To take an entire dimension we can use the colon.

arr = np.array([[[ 0,  1,  2,  3,  4],
                 [ 5,  6,  7,  8,  9]],
                [[10, 11, 12, 13, 14],
                 [15, 16, 17, 18, 19]]])
arr[0, :, 0]
array([0, 5])
arr[:, 0, 0]
array([ 0, 10])

The colon is very useful for indexing in general, because it allows us to take a slice of values instead of a single value. The syntax of the slice follows start:stop:step. If we leave out start, the slice starts at 0. If we leave out stop, it goes to the end of the dimension. If we leave out step, the step defaults to 1.

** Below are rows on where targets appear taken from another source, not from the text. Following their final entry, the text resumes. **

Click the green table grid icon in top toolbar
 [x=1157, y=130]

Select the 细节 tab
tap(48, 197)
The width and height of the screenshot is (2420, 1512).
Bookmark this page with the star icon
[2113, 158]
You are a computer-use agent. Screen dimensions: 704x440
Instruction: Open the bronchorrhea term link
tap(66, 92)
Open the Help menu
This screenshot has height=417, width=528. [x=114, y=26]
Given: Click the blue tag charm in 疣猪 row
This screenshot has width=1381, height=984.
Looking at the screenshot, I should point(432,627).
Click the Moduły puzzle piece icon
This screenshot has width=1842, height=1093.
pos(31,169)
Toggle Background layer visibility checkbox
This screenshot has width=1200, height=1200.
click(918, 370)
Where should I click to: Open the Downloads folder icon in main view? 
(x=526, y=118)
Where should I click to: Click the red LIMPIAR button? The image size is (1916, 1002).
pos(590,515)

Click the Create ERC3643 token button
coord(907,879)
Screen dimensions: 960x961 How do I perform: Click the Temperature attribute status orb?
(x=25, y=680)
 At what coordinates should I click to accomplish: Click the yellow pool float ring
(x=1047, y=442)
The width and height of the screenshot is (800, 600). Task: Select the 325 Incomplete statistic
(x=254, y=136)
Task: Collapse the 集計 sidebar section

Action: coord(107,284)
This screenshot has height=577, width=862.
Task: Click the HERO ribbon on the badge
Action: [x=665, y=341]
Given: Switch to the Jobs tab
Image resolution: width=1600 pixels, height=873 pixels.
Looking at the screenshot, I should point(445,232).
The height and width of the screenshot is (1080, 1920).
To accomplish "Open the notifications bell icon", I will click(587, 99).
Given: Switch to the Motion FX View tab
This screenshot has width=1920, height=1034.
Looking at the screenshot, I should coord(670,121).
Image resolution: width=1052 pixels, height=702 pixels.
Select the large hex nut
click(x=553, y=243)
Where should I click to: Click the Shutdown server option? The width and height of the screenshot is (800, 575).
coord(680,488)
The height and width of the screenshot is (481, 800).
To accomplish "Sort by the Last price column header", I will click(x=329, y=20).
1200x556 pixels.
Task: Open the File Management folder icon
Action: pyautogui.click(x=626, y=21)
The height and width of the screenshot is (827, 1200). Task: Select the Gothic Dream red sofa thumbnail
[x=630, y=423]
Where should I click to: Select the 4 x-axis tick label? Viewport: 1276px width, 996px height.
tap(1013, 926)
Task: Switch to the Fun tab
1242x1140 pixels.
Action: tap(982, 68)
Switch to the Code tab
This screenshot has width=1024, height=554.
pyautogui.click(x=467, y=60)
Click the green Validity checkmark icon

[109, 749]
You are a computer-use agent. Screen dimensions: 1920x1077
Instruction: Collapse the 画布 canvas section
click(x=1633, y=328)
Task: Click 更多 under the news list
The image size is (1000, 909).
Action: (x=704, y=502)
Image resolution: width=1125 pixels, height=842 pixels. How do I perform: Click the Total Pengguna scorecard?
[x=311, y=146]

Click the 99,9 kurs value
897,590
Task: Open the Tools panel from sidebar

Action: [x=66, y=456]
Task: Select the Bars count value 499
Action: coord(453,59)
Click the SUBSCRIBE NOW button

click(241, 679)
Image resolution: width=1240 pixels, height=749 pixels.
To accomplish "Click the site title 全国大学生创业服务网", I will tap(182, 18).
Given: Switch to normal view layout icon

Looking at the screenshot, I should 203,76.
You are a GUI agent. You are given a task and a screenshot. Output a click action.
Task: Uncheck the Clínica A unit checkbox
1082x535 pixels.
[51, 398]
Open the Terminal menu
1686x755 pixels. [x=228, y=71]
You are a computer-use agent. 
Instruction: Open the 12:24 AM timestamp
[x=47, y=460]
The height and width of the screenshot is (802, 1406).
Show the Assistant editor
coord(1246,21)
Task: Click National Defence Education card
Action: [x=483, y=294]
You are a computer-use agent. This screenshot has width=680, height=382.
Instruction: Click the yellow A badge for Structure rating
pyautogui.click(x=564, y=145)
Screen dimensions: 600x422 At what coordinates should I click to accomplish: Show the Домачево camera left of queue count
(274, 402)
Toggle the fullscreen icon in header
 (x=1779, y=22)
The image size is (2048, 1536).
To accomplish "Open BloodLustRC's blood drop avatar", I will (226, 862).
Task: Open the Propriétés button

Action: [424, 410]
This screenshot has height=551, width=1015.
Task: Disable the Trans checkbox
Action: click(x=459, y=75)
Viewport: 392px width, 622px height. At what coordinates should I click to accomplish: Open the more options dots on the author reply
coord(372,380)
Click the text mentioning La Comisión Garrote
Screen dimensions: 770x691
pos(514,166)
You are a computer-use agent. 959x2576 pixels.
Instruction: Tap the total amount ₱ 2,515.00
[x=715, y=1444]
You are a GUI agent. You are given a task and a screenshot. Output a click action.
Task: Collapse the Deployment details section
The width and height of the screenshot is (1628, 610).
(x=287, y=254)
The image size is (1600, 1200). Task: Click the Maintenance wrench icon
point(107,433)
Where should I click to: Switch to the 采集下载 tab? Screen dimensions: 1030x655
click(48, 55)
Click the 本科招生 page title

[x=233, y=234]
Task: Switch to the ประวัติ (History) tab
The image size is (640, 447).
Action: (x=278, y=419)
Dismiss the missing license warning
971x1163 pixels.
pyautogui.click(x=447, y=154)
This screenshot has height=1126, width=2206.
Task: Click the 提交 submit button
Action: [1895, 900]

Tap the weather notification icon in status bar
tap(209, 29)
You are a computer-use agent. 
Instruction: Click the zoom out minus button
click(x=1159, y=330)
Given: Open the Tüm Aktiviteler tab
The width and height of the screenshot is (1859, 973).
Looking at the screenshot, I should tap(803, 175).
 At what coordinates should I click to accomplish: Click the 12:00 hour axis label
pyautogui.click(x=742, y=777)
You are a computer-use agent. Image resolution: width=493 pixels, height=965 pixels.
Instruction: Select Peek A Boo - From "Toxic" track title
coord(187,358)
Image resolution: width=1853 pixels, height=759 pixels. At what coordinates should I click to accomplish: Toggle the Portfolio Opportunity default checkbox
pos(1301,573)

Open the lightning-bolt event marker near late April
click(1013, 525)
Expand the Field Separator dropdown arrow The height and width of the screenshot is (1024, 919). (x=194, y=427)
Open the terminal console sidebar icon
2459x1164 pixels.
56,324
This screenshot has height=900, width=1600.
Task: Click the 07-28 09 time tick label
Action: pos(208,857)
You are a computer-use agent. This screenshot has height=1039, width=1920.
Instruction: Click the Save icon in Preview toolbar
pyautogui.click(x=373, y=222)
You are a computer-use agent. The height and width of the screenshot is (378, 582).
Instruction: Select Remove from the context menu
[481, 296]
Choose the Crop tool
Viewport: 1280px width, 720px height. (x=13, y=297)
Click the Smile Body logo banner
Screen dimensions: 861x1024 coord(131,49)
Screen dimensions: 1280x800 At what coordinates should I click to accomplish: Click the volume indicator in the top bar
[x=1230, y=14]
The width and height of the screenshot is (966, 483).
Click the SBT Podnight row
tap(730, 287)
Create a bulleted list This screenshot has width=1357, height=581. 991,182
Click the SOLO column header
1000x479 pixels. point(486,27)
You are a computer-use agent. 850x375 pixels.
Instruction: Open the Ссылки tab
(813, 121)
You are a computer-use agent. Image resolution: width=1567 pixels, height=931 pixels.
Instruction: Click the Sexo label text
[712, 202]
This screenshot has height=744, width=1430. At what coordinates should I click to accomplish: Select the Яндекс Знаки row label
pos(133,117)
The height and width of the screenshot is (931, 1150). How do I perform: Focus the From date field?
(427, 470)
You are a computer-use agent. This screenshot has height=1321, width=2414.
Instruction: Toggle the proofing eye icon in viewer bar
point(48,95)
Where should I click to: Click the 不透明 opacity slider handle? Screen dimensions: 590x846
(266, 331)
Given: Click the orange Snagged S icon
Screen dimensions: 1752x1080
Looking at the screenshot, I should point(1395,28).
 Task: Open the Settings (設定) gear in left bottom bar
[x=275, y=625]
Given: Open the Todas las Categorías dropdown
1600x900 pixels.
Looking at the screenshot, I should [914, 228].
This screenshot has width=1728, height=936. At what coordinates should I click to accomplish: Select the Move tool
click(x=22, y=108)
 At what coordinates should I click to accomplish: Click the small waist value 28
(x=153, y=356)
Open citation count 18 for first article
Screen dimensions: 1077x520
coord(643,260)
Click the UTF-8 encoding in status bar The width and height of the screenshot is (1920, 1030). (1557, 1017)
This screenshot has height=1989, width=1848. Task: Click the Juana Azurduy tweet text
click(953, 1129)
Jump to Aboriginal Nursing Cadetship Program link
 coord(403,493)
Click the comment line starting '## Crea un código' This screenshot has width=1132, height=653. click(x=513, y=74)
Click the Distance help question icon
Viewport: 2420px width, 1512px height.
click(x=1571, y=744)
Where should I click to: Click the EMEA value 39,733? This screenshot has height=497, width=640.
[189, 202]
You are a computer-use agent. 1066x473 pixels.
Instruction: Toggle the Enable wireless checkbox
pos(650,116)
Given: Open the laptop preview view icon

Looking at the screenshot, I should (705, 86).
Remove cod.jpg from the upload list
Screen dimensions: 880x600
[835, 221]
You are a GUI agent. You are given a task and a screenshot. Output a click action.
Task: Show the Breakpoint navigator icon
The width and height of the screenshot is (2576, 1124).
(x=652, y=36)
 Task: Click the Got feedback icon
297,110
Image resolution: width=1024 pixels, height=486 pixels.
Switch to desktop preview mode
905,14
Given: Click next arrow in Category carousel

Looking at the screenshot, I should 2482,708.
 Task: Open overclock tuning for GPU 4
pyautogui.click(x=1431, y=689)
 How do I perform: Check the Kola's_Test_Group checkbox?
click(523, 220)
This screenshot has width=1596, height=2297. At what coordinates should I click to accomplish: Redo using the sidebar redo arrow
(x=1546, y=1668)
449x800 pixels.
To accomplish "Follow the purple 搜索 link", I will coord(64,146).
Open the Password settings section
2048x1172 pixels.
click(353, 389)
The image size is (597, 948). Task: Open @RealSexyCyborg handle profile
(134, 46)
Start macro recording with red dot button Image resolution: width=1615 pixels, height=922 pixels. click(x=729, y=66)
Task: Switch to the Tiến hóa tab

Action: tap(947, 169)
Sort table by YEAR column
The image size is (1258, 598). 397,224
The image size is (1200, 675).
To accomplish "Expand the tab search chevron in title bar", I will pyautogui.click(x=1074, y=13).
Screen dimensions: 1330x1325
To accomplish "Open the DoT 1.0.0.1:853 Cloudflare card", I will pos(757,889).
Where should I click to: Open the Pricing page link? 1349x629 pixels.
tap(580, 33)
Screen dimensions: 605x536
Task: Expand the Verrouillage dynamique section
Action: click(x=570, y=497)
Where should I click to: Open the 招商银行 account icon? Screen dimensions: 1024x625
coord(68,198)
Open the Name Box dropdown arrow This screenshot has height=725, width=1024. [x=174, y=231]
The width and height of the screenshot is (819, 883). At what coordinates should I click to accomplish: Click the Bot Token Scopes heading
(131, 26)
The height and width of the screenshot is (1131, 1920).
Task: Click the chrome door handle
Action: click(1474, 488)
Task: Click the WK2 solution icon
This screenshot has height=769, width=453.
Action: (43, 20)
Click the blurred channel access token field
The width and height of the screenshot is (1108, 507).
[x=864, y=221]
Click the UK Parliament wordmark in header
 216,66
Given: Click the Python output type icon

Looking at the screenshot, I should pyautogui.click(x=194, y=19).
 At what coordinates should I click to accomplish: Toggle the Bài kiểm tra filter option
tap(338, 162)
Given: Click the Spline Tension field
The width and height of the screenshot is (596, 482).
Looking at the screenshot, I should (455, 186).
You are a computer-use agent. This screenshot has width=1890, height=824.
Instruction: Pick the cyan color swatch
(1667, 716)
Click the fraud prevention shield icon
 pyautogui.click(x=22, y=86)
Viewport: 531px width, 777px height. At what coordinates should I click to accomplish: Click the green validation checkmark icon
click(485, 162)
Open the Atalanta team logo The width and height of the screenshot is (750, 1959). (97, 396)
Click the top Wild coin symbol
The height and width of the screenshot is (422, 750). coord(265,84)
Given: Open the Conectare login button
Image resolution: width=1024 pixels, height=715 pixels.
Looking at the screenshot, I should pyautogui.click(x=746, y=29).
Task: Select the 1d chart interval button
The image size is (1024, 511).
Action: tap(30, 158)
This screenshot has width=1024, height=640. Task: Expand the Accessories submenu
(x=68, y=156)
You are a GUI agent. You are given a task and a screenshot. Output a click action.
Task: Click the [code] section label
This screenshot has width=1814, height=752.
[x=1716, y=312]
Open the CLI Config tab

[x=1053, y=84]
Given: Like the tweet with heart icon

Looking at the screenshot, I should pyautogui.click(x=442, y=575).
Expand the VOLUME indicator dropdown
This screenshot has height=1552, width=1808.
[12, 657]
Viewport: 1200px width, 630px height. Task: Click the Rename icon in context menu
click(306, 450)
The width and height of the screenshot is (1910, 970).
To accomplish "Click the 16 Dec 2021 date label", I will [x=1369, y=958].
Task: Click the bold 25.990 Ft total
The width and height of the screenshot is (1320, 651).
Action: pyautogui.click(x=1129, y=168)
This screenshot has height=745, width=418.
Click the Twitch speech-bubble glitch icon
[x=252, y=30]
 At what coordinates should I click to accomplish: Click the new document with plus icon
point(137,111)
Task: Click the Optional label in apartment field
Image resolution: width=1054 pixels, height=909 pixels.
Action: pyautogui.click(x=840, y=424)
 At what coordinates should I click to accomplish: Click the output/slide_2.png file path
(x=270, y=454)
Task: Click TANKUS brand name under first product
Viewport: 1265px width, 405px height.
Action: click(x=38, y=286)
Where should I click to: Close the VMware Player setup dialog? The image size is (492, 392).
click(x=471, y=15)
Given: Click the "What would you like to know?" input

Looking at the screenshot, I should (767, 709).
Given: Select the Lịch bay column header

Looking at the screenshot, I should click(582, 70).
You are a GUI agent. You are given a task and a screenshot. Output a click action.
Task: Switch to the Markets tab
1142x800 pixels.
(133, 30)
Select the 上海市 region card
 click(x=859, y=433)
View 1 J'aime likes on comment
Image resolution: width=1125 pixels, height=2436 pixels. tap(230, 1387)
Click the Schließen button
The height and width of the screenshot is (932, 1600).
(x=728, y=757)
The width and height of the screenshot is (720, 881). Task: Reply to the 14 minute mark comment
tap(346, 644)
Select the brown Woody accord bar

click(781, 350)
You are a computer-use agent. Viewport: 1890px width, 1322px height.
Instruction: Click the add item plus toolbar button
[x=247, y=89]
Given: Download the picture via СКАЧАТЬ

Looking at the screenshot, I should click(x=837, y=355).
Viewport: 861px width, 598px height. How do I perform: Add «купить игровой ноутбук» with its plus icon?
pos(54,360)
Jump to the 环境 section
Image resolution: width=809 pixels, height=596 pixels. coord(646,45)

arr = np.array([[[ 0,  1,  2,  3,  4],
                 [ 5,  6,  7,  8,  9]],
                [[10, 11, 12, 13, 14],
                 [15, 16, 17, 18, 19]]])
arr[0, 0, 1:5:2]
# array([1, 3])
arr[0, 0, 1:4]
# array([1, 2, 3])
arr[0, 0, 1:]
# array([1, 2, 3, 4])
arr[0, 0, :3]
# array([0, 1, 2])
arr[0, 0, :]
# array([0, 1, 2, 3, 4])

Index Array

So far we learned that we can use integers and slices for indexing. Now we learn that we can also use arrays to index into an array. When we use an array to index, that array has to either contain integers or boolean values. Lets take a look at integer array indexing first.

arr = np.arange(10,50,3)
idc = np.arange(5)
idc.dtype
dtype('int32')
arr[idc]
array([10, 13, 16, 19, 22])
idc = np.arange(5,8)
arr[idc]
array([25, 28, 31])
idc = np.array([1,2,4])
arr[idc]
array([13, 16, 22])

Note that in the examples where we generate index arrays with arange, we could achieve the same result with a slice as shown above and save one line of code. Integer arrays are most useful when they are generated by a process that is more complicated than the arange method. One example is the np.argwhere method we will learn more about in a later post.

Boolean Array

Boolean arrays also deserve at least one post of their own but here I will give you a teaser. We only want to retrieve those values, that satisfy a larger than condition.

arr = np.array([[[ 0,  1,  2,  3,  4],
                 [10, 11, 12, 13, 14]],
                 [[5,  6,  7,  8,  9],
                 [15, 16, 17, 18, 19]]])
boolean_idc = arr > 10
boolean_idc
array([[[False, False, False, False, False],
        [False,  True,  True,  True,  True]],

       [[False, False, False, False, False],
        [ True,  True,  True,  True,  True]]])
arr[boolean_idc]
array([11, 12, 13, 14, 15, 16, 17, 18, 19])

Summary

We learned that indexing is useful to retrieve values and reassign parts of an array. There are several ways to index. First, we can use single integers to get to an element of a certain dimension. We can also use slices with the colon syntax start:stop:step to get at a sequence of elements. Furthermore, there are two advances indexing techniques, where we can use arrays containing integers or booleans to find an arbitrary collection of elements.